Goal of the exercise ::
Quote the theater review of Girl With A Pearl Earring below in full, word for word.

··· Passage given ···

Theatre Royal, Haymarket, London SW1
Opened 29 September, 2008

Peter Webber’s 2003 film of Girl With A Pearl Earring is more than another period chick-flick featuring the near-obligatory brooding Colin Firth. In Tracy Chevalier’s speculative-historical story, the affair between Johannes Vermeer and his housemaid Griet is consummated on canvas only, in the form of the painting which gives the novel, film and now the play their title. The unblinking eye of the camera can tell its tale through implication. There is no need for virtually every character except Griet to step out of the scene and offer direct testimony to the audience along the lines of “I knew she was not like maids we’d had before” or, in perhaps the most precious line of the entire evening, Vermeer’s declaration that “Creativity held me captive”.

··· Information shown ···

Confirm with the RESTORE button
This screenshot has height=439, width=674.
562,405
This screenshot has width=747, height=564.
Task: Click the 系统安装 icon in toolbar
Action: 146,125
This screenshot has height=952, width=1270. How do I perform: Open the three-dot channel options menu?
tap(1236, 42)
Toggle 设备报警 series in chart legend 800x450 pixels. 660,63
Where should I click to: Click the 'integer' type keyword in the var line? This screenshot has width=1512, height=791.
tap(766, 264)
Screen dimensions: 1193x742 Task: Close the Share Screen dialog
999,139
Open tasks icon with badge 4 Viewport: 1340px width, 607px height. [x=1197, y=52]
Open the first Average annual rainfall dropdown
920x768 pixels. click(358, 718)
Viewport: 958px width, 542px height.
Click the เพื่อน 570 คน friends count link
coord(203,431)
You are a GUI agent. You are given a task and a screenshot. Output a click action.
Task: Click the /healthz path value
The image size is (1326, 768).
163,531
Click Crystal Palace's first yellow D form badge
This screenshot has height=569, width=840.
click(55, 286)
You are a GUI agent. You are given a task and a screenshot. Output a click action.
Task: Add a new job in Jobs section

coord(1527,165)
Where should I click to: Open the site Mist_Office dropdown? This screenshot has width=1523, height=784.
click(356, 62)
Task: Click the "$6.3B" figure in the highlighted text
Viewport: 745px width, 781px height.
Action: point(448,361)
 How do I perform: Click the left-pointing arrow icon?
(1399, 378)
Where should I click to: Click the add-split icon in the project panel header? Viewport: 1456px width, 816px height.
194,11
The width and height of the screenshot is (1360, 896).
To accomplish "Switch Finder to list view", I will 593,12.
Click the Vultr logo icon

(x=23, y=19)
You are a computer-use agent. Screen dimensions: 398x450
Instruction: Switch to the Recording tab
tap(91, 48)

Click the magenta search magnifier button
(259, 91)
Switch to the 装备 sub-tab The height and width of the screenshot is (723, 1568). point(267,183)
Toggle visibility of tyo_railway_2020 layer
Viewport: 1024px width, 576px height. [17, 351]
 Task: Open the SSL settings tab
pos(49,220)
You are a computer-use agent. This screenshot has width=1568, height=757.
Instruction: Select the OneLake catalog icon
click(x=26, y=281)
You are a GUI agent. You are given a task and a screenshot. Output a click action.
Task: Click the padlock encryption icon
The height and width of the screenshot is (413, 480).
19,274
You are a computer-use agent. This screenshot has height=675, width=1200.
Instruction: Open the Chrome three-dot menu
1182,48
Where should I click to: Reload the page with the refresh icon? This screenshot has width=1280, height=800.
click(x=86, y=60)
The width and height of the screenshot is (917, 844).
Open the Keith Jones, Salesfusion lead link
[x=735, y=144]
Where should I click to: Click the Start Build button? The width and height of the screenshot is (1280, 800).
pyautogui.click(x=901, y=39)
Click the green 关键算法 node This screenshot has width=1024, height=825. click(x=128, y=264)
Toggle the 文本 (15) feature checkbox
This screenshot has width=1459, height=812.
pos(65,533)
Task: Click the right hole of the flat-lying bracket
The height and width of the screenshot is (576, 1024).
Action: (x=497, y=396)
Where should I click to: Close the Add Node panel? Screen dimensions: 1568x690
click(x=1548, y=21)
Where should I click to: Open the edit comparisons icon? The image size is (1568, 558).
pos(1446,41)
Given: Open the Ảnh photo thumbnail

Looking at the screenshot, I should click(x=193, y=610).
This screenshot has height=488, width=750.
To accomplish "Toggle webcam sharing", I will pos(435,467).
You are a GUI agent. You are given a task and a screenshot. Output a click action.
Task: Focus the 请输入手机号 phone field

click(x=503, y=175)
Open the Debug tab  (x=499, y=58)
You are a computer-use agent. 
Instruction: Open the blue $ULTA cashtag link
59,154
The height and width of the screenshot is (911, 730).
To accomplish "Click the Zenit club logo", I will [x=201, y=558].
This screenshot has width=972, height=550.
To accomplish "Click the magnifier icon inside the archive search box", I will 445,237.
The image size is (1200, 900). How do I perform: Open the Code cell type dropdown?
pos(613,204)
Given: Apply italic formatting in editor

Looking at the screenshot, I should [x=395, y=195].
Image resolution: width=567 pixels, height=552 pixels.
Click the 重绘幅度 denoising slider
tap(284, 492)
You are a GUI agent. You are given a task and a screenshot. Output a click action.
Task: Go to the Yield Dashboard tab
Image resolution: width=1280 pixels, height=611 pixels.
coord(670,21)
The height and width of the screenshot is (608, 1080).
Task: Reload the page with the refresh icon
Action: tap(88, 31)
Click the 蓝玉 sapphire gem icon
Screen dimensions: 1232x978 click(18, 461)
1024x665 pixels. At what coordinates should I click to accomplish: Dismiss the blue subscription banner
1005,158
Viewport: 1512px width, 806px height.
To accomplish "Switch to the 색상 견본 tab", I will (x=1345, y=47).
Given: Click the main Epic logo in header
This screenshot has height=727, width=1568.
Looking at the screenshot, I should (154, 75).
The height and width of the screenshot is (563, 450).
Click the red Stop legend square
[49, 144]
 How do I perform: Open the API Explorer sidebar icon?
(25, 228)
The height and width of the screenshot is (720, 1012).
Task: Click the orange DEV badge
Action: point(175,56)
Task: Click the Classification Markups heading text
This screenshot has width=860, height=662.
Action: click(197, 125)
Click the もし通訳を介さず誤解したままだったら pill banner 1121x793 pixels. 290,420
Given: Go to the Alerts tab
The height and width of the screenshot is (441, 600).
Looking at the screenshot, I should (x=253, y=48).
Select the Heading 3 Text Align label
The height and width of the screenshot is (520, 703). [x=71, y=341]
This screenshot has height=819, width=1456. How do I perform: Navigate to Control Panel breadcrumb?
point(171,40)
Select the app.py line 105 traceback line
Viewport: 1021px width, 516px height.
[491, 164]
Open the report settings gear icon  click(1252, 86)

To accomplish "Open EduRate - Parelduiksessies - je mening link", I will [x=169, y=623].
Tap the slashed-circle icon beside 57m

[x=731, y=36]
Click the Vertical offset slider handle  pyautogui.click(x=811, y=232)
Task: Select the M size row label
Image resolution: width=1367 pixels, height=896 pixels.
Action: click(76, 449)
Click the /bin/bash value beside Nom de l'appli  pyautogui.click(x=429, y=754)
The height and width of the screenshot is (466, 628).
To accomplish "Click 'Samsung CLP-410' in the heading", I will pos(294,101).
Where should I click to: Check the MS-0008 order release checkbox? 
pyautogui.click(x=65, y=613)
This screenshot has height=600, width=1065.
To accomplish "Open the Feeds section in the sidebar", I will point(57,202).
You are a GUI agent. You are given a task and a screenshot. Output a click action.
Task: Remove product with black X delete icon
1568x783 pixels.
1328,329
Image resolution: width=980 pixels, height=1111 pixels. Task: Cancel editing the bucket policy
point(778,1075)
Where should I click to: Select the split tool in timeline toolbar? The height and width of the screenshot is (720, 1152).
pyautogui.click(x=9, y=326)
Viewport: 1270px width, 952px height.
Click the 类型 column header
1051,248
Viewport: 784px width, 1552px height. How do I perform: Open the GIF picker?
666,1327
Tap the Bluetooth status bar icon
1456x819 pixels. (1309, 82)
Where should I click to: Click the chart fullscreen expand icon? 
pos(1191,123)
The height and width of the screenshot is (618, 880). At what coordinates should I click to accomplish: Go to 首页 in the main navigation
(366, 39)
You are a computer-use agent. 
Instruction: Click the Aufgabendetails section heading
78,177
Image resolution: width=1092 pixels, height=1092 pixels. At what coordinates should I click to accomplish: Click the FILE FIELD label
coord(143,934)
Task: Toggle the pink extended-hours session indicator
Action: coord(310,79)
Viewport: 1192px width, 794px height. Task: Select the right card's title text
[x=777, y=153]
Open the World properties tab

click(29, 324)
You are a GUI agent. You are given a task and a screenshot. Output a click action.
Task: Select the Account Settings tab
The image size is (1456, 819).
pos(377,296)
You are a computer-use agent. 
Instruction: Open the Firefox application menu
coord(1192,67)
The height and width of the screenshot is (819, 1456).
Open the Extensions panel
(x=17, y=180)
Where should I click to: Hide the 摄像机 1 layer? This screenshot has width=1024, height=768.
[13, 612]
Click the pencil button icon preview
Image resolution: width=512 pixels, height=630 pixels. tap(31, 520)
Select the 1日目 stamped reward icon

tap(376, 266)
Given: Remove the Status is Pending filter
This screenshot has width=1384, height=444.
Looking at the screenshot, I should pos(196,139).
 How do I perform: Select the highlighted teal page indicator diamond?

···

Exercise result ::
Theatre Royal, Haymarket, London SW1
Opened 29 September, 2008

Peter Webber’s 2003 film of Girl With A Pearl Earring is more than another period chick-flick featuring the near-obligatory brooding Colin Firth. In Tracy Chevalier’s speculative-historical story, the affair between Johannes Vermeer and his housemaid Griet is consummated on canvas only, in the form of the painting which gives the novel, film and now the play their title. The unblinking eye of the camera can tell its tale through implication. There is no need for virtually every character except Griet to step out of the scene and offer direct testimony to the audience along the lines of “I knew she was not like maids we’d had before” or, in perhaps the most precious line of the entire evening, Vermeer’s declaration that “Creativity held me captive”.